Si apre un nuovo capitolo della complicata vicenda Almaviva, il gruppo di telecomunicazioni di proprietà della famiglia Tripi. Questa volta è il  sito di Palermo a finire sotto le luci dei riflettori. Il 12 maggio infatti è stato raggiunto un accordo, che interessa 2.900 lavoratori, tra le segreterie territoriali di Slc Cgil, Fistel Cisl, Uilcom Uil, Ugl Tlc e la Rsu dello stabilimento palermitano e la società di telecomunicazioni. L’intesa, simile nei contenuti a quella di Napoli, prevede il ricorso alla Cigs, un taglio alla retribuzione prevista dal contratto di settore e il sostanziale azzeramento della maturazione del Tfr.
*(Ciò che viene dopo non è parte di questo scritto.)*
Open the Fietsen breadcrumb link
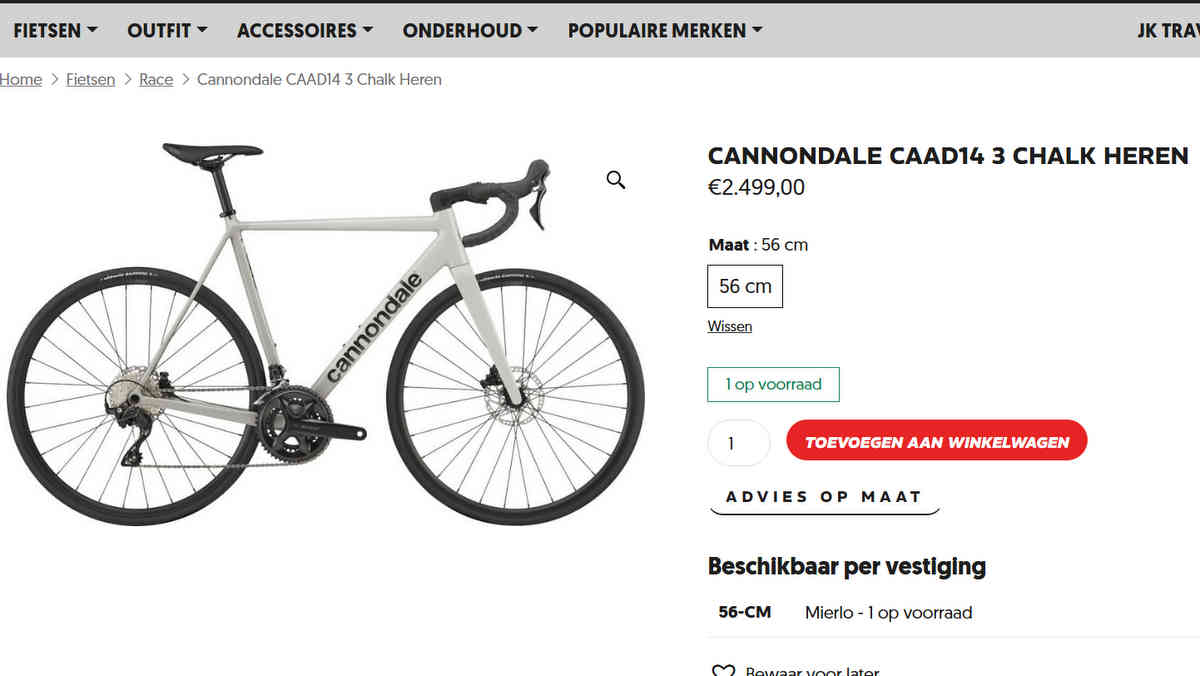This screenshot has width=1200, height=676. click(90, 80)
Una situazione che, per Michele Azzola, segretario generale della Cgil Roma e Lazio, era in parte prevedibile. "Roma e Napoli - spiega Azzola - non potevano essere due casi isolati, che una volta conclusi, non avrebbero avuto effetti collaterali, oltre che alle drammatiche conseguenze per gli addetti dei due siti. Il punto centrale dell’intera questione è che il management di Almaviva ha condotto un gioco al ribasso per quanto riguarda il costo del lavoro, dal momento che rappresenta, tra le spese, la voce più considerevole, con un peso che si aggira intorno all’80%”.

“Le intese raggiunte nel capoluogo campano e in quello della Sicilia - prosegue il sindacalista- vanno nella direzione di contenere proprio questa voce, con esisti negativi sia per i lavoratori che per il mercato. Non si può andare al di sotto dei parametri contenuti nel contratto collettivo. Questo infatti non solo si innalza a tutela e garanzia del lavoratori, ma costituisce un argine anche contro una scorretta concorrenza sul mercato. E gli esiti che si stanno verificando a Palermo sono proprio il risultato del mancato rispetto dei paletti imposti dal contratto collettivo”.
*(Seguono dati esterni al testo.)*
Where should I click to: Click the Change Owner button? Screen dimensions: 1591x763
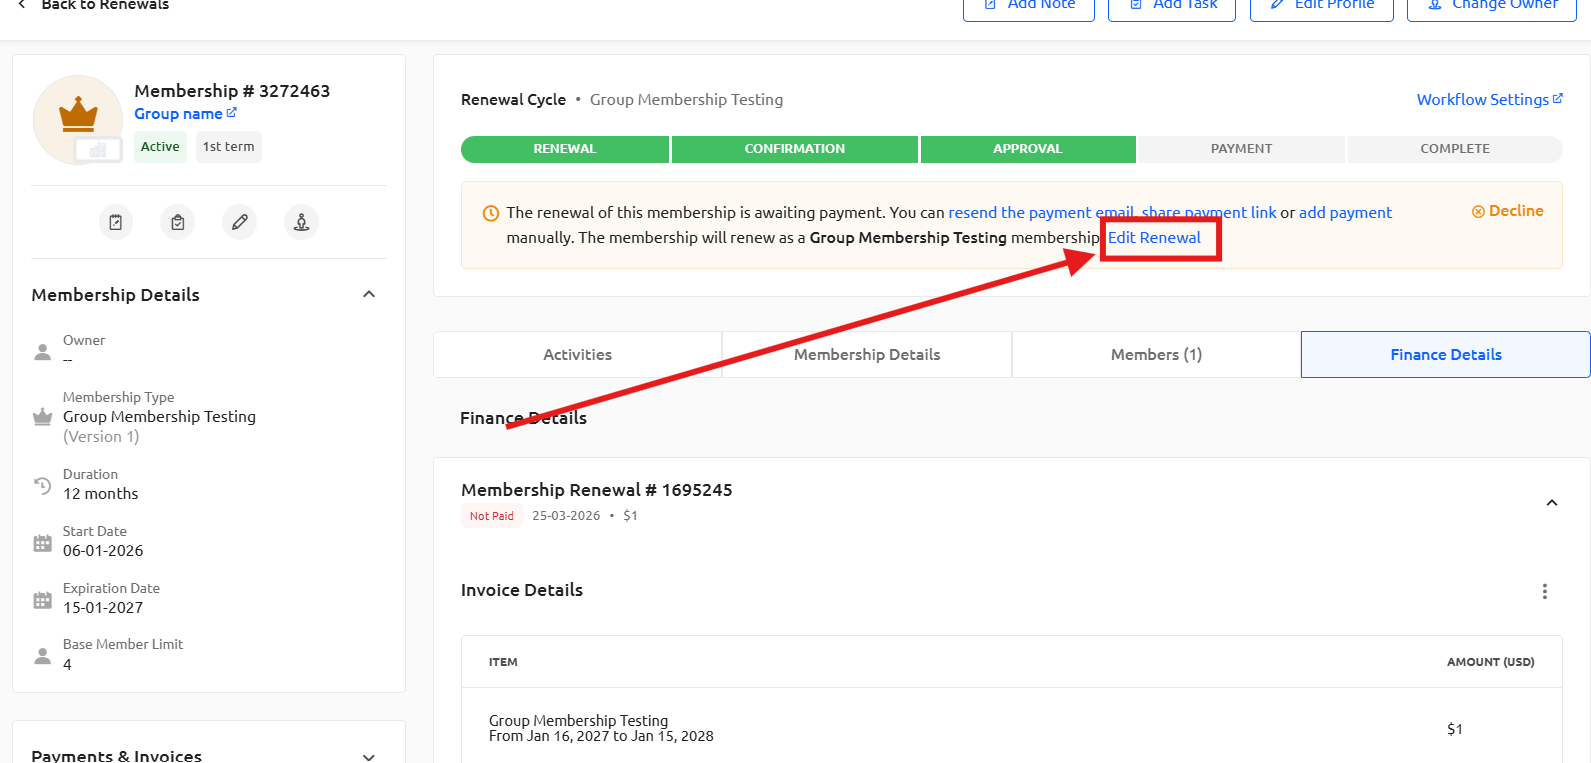point(1491,5)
“Una sua deroga peggiorativa, che proceda verso una riduzione, il più possibile sostanziosa, del costo del lavoro, comporta l’insorgere di diverse situazioni. Da una parte, ogni nuova crisi sarà gestita, dall’azienda di turno, sull’esempio di Almaviva, andando a minare i diritti dei lavorati. Dall'altra si verranno a creare situazioni di dumping sul mercato, per cui l’impresa, capace di comprimere il costo del lavoro, acquisirebbe un vantaggio competitivo sulle altre, ad esempio per quanto riguarda l’assegnazione degli appalti. Una situazione, in parte simile, a quella verificatasi con gli incentivi fiscali del Jobs Act”.

“In tutto questo - continua Azzola - il caso Almaviva può rappresentare una sorta di cavallo di Troia,  creando un precedente estremamente pericoloso. Inoltre è possibile che si giunga allo stesso epilogo di Napoli e Palermo in altri stabilimenti, come ad esempio a Milano o Catania”.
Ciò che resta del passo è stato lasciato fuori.